Goal of the exercise: Repeat only the stretch of lines below that runs from the line with "Select the NIS ending 7 cell" through the line with "Given: Click the '0 references' CodeLens link", unaltered.

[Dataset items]
━━━━━━

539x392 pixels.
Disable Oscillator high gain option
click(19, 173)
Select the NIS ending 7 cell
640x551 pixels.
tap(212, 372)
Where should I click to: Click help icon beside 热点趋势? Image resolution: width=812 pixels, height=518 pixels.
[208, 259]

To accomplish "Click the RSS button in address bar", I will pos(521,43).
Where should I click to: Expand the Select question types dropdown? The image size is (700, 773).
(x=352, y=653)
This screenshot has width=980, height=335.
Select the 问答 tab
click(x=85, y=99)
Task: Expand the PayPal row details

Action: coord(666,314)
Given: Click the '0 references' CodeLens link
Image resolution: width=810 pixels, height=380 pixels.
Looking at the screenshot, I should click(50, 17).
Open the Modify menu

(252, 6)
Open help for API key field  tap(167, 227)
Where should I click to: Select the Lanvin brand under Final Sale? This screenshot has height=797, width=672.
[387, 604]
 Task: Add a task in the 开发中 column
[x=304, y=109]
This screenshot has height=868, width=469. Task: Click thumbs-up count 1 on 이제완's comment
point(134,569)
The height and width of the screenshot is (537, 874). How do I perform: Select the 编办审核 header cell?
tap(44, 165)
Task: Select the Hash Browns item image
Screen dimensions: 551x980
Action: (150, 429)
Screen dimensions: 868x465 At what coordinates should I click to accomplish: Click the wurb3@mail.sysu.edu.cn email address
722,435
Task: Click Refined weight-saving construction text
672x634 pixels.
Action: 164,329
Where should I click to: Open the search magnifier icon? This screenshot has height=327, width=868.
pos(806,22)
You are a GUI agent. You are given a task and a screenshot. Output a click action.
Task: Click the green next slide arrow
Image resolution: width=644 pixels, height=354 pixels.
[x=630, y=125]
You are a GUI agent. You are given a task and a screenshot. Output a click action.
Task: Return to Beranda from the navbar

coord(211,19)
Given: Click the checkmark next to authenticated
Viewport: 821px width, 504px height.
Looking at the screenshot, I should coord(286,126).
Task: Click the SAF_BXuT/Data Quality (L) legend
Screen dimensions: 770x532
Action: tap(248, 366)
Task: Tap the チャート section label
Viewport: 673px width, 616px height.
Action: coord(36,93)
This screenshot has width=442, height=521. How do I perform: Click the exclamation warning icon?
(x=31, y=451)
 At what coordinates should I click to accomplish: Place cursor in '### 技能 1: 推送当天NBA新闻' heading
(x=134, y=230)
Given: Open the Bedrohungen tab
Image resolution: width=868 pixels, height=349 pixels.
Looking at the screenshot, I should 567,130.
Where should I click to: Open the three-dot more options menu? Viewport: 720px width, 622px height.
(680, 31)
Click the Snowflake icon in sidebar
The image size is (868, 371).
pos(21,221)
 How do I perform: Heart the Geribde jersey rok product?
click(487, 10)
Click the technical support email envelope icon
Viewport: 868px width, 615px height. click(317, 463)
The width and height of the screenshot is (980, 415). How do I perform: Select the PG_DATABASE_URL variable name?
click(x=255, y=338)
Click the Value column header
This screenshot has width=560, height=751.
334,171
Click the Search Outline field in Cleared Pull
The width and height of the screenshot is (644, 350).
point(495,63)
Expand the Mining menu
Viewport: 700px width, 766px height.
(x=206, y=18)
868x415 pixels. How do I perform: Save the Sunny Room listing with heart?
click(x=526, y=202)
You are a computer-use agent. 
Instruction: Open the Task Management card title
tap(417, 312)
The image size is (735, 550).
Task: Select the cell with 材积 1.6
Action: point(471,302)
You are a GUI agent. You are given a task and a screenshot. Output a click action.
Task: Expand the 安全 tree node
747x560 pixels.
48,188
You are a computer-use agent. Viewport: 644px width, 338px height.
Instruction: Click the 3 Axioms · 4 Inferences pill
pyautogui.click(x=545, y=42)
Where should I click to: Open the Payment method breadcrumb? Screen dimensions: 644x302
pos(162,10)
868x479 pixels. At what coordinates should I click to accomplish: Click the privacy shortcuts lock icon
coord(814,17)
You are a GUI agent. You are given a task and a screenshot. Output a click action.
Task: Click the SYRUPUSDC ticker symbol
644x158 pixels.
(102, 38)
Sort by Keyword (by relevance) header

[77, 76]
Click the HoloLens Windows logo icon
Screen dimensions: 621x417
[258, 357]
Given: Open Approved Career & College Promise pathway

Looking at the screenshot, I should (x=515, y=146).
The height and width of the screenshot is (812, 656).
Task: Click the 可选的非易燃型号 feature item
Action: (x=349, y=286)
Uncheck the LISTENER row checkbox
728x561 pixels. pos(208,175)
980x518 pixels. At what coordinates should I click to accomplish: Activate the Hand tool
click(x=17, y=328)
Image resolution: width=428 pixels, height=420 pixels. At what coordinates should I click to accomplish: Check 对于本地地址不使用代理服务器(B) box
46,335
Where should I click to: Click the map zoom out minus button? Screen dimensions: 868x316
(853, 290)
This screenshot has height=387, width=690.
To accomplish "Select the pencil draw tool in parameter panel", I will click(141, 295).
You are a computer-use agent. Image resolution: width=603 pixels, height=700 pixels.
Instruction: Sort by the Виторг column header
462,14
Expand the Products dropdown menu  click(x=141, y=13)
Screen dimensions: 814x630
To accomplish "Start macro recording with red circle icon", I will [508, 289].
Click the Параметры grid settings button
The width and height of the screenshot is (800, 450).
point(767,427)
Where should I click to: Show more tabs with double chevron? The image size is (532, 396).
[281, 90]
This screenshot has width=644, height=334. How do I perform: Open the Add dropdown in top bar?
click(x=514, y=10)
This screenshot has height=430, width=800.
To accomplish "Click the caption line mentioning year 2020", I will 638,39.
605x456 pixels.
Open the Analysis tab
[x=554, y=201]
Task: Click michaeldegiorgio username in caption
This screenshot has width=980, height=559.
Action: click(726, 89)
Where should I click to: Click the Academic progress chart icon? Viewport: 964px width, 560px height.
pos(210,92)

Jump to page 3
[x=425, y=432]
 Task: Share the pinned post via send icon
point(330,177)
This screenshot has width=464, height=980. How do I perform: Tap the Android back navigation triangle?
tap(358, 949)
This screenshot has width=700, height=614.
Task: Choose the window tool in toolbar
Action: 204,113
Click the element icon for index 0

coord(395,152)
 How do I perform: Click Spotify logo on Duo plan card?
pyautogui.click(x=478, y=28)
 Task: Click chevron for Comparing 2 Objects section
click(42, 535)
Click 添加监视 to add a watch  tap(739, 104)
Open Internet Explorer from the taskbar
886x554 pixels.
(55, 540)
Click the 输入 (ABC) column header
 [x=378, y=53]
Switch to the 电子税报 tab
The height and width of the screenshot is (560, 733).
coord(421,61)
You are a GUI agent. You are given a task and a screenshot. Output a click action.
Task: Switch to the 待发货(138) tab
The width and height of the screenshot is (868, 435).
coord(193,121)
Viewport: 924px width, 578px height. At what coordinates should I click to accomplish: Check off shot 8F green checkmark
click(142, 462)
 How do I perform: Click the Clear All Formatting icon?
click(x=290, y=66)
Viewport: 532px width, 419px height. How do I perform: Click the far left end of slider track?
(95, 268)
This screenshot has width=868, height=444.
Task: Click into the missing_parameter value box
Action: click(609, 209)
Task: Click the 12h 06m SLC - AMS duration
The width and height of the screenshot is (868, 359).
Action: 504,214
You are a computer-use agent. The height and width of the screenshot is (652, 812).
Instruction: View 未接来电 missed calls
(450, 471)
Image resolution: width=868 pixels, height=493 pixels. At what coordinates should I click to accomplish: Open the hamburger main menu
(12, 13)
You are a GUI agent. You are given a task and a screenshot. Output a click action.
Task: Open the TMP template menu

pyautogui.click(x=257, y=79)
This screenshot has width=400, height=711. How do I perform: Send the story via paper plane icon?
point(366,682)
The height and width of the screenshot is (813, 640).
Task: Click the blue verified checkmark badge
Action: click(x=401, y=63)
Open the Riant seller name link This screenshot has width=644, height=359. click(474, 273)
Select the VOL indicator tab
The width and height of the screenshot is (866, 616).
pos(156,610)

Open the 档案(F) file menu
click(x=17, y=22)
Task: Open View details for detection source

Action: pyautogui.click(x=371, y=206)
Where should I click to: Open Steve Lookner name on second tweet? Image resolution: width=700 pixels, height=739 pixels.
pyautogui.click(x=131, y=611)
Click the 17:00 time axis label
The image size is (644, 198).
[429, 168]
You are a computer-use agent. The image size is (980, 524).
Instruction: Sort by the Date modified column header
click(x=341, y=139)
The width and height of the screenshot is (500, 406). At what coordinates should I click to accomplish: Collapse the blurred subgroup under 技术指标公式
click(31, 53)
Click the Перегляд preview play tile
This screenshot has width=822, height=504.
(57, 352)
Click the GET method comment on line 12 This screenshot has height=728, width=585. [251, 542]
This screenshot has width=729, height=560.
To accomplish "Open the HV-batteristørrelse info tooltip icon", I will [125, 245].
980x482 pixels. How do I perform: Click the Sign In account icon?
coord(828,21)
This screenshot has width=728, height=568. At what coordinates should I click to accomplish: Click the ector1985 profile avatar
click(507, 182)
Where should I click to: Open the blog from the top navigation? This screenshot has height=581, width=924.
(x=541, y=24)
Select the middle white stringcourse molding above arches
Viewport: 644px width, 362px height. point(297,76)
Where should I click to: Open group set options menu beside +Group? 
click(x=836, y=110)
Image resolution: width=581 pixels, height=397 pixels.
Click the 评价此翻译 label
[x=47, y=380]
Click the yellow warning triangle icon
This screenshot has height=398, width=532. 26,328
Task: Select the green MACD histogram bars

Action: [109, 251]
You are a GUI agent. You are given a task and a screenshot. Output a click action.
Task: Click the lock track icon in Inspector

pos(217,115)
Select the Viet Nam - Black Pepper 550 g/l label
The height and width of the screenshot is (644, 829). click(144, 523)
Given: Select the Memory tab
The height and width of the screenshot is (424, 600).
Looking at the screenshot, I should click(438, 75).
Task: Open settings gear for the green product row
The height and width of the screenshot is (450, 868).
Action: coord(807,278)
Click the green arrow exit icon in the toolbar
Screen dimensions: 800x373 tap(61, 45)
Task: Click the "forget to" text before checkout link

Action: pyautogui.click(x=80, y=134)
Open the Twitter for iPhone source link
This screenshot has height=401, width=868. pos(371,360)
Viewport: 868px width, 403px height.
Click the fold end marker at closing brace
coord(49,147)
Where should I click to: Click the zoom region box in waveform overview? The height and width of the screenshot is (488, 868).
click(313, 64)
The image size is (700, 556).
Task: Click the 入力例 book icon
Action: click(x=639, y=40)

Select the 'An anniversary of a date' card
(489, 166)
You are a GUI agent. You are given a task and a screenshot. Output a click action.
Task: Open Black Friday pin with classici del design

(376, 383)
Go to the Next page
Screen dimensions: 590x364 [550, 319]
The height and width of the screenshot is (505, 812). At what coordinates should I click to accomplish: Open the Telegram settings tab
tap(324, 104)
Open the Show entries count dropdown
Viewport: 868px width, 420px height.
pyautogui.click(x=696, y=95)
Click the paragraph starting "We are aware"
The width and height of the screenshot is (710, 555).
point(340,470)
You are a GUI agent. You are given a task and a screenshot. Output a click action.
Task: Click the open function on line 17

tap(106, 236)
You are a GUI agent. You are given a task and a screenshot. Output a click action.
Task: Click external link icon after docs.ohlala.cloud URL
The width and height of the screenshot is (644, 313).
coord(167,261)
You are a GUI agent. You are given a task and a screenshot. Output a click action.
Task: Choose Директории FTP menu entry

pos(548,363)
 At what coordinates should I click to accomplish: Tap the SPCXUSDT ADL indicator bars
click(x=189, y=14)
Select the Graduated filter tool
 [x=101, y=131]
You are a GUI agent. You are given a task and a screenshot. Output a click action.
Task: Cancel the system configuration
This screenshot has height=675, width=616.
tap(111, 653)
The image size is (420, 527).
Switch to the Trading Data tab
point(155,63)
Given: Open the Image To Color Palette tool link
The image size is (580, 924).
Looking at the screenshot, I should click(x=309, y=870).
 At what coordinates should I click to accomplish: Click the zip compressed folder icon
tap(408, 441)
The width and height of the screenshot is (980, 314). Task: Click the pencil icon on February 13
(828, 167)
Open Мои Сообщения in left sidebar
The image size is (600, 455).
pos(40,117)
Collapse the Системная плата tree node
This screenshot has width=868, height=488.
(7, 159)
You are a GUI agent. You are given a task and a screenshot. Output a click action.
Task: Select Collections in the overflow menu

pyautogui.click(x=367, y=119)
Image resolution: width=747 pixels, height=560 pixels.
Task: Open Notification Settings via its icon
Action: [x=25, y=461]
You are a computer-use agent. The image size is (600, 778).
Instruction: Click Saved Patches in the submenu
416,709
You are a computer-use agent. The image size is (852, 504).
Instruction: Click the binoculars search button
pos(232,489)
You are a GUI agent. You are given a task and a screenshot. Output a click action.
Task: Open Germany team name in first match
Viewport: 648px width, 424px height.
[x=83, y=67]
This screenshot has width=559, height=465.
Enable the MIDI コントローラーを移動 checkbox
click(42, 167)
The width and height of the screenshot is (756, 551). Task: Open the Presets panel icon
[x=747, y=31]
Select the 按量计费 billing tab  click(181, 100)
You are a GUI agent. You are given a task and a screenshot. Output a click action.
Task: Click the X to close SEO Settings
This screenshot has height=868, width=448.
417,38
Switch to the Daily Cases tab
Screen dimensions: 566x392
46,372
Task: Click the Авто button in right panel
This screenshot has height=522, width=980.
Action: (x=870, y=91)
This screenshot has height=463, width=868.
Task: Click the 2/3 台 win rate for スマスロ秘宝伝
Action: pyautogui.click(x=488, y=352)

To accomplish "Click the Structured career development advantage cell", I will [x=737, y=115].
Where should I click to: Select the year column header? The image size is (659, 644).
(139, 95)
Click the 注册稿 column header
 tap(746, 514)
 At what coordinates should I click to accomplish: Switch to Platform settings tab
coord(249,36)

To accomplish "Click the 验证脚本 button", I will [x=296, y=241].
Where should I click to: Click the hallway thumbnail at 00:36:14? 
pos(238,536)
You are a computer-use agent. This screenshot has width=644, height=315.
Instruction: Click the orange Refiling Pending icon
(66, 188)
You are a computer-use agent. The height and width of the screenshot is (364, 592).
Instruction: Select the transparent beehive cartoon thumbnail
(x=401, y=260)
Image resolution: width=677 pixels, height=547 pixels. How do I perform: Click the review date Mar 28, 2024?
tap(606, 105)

━━━━━━

Output below:
Select the NIS ending 7 cell
640x551 pixels.
tap(212, 372)
Where should I click to: Click help icon beside 热点趋势? Image resolution: width=812 pixels, height=518 pixels.
[208, 259]

To accomplish "Click the RSS button in address bar", I will pos(521,43).
Where should I click to: Expand the Select question types dropdown? The image size is (700, 773).
(x=352, y=653)
This screenshot has width=980, height=335.
Select the 问答 tab
click(x=85, y=99)
Task: Expand the PayPal row details

Action: coord(666,314)
Given: Click the '0 references' CodeLens link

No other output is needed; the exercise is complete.